I once mentioned pipettes in an e-mail to a non-scientist, who told me he had to google the word to figure out what I was talking about. Curious as to what he found, I googled it myself. The first hit was a frighteningly comprehensive, if completely uninteresting, wiki page. A pipette, according to wiki, “is a laboratory instrument used to transport a measured volume of liquid,” and I couldn’t put it better myself.
Tune into a 30sec. news clip covering a scientific breakthrough, and without fail they will show a scientist at a bench, wearing a lab coat, pipetting into an eppendorf tube (the tube I may cover on a later, equally uneventful, day.)

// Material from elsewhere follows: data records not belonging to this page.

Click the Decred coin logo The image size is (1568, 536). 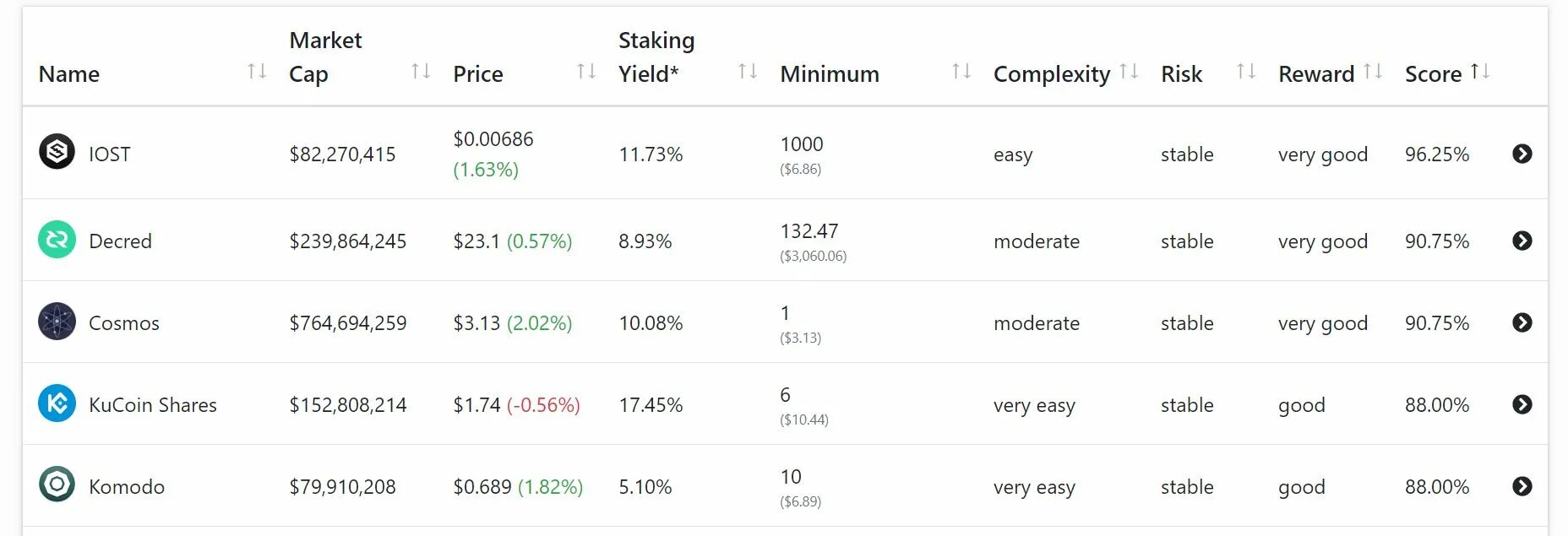pyautogui.click(x=57, y=240)
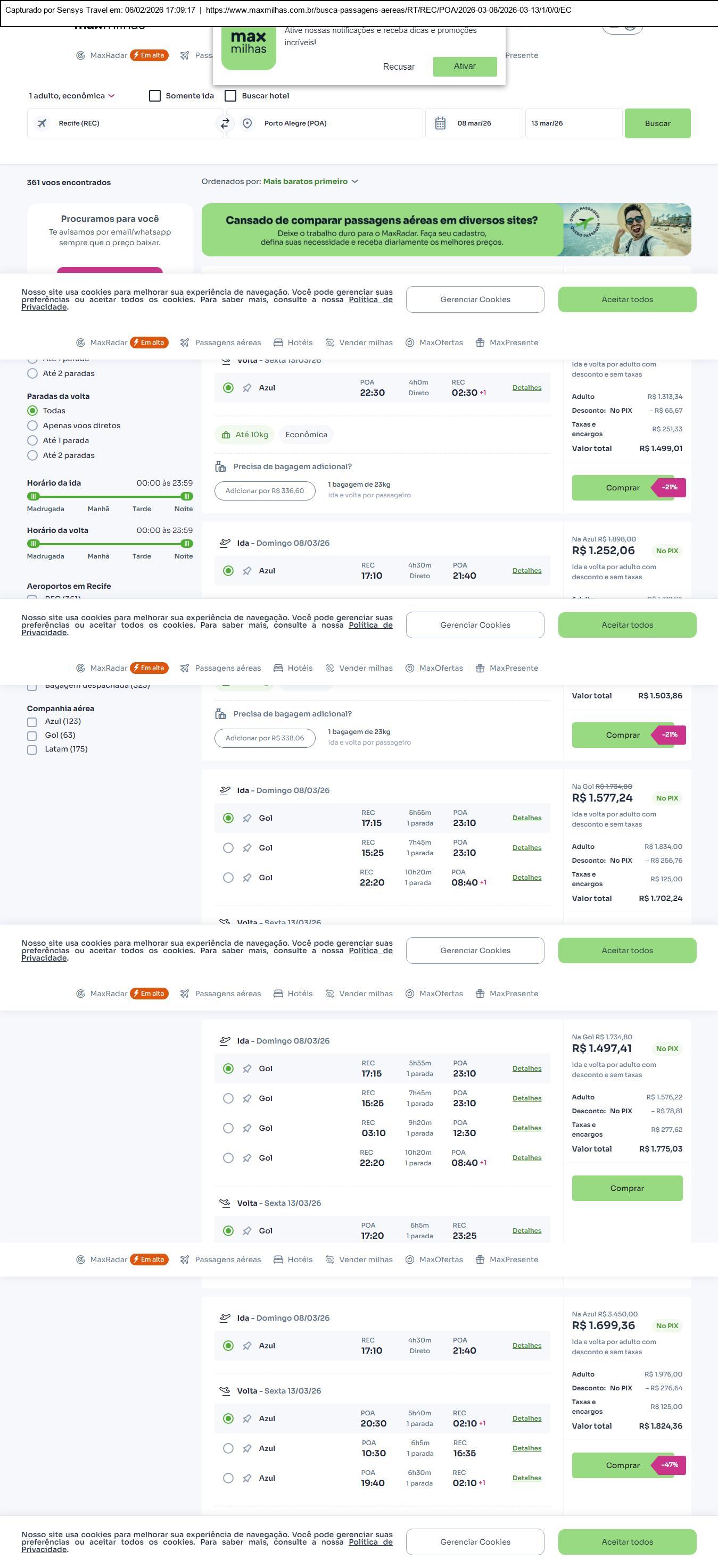718x1568 pixels.
Task: Click the gift icon next to MaxPresente
Action: [x=480, y=343]
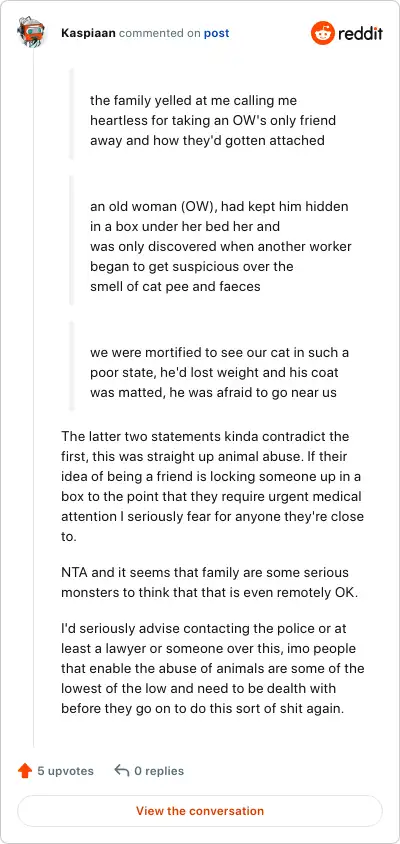The width and height of the screenshot is (400, 844).
Task: Click the first blockquote's left gray bar
Action: (x=71, y=114)

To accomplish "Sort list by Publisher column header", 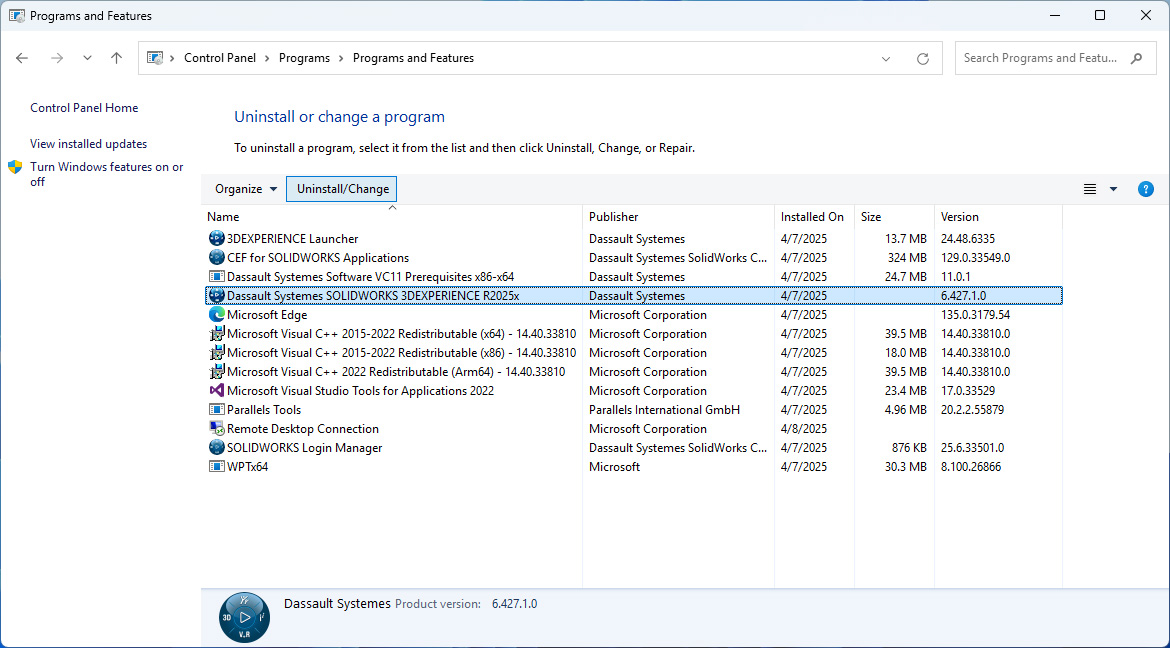I will pos(613,217).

It is true however, that this is what most of us spend our days doing. No matter how grandiose the big picture of our work is, whether we are studying the cure for cancer, aging, or how the very building blocks of our entire body work, we will still spend the majority of our day measuring minuscule and accurate amounts of liquid into different sized tubes, and doing some combination of heating, cooling, and waiting. Some of this heating, cooling, waiting is electronically assisted (PCR), while some is old-school (putting into water or a fridge.)

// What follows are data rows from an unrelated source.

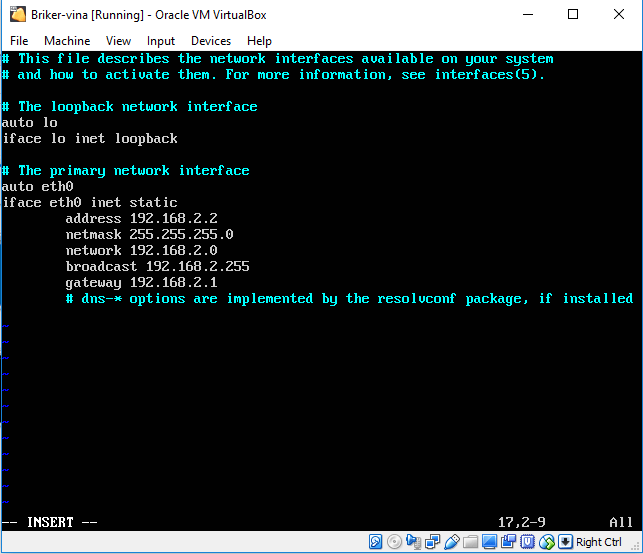Open the File menu

pyautogui.click(x=19, y=41)
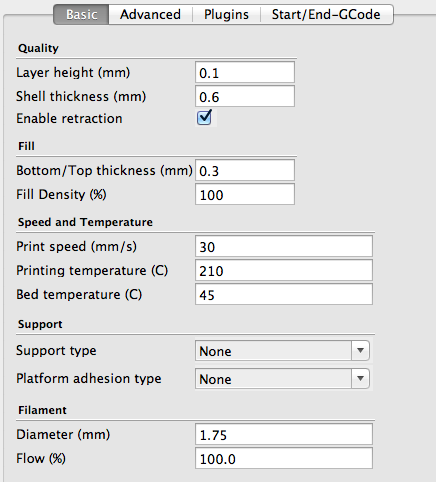Select the filament Diameter field

(x=284, y=434)
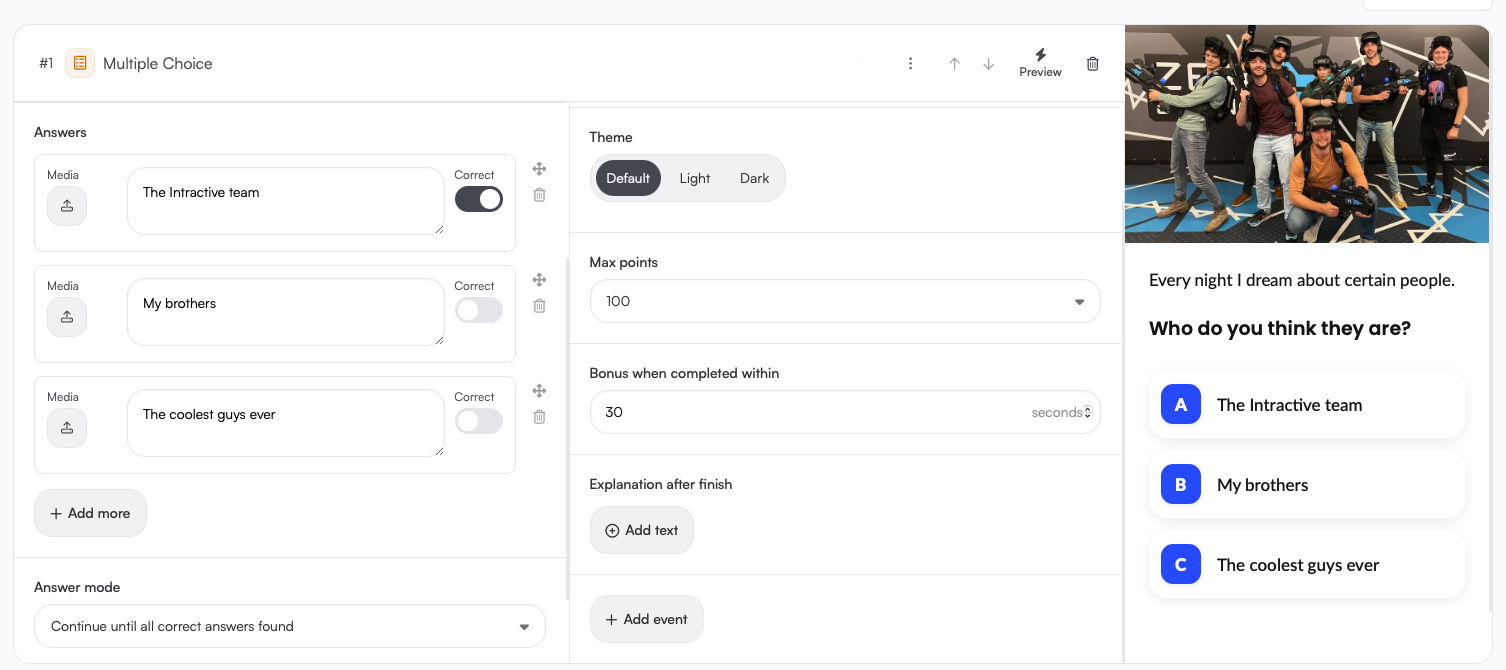Switch to the Dark theme option
Screen dimensions: 1506x670
pyautogui.click(x=754, y=179)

So today I present to you the pipette tip. This is to put on a hand held pipette, that can be adjusted to measure liquid from some combination of 1ml, to one thousandth of that volume. The tip is disposable, allowing it to be sterile, and for rapid transition between different solutions. When one is finished with the tip, a button on the top of the pipette ejects it. This is both efficient and immensely satisfying, and has become the subject of many a grad. student competition, judged on both accuracy and distance.

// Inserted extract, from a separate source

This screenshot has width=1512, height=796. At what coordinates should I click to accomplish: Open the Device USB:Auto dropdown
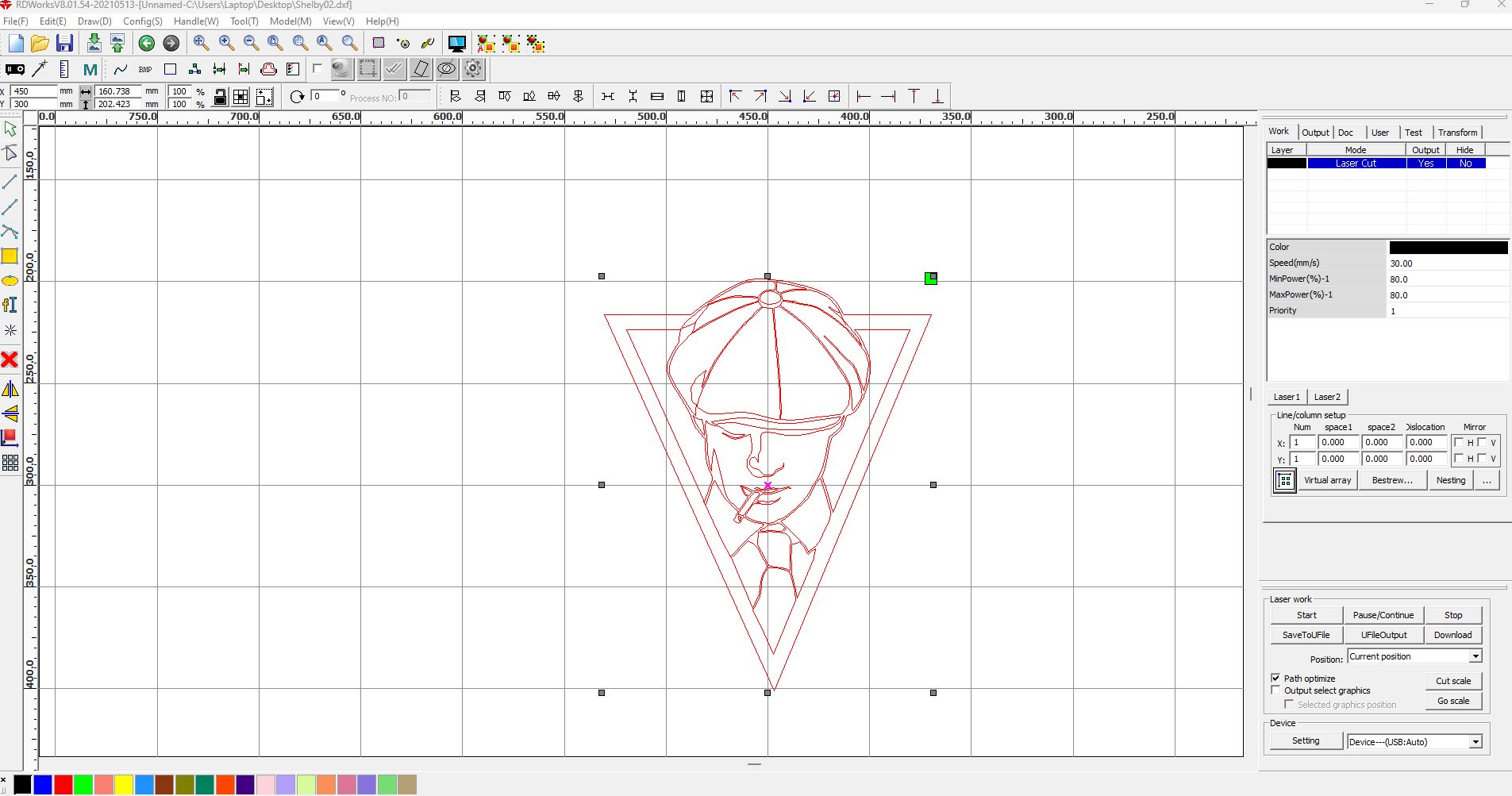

Scientists have a love hate relationship with the pipette. It is a daily fact of our lives, that we take for granted, and that can cause various overuse injuries and a myriad of frustrations. But it is also indispensable for what we do. Although it takes minimal skill to use, it is still a matter of some pride: how fast we can pipette into many tubes, how big our thumb is on our pipeting hand, etc.. None of us can resist a slight smirk of satisfaction when we get a completely fresh newbie in the lab, who actually doesn’t know how to use one.
The smirk may be because knowing what a pipette is, is a dividing line between someone who has a clue about lab work, and someone who doesn’t. The pipette is ubiquitous in our world, and almost never seen outside of it. When it does make an appearance, it seems strange and out of context. It was once a crossword puzzle answer, to the clue “lab tube”, which I could not answer. In fairness to me, the pipettes I use do not look like tubes. (The tubes pictured above are the tips, not the pipettes themselves.) To see the most awkward and uncomfortable use of a pipette ever, watch Avatar (but if you watch it again for this reason alone, please do not hold it against me.) In one scene in the remote laboratory, Sigourney Weaver is apparently pipetting while doing an experiment, although I think she might actually be holding it upside down.
(Running update: Today was yoga day. However, when I got to the gym, 10 min. before class, I found in my bag two running shirts, gloves, two hats, a sports bra, socks, running shoes, a garmin GPS, and a holder for my iPOD. But no pants. I was wearing jeans. No yoga for me today.)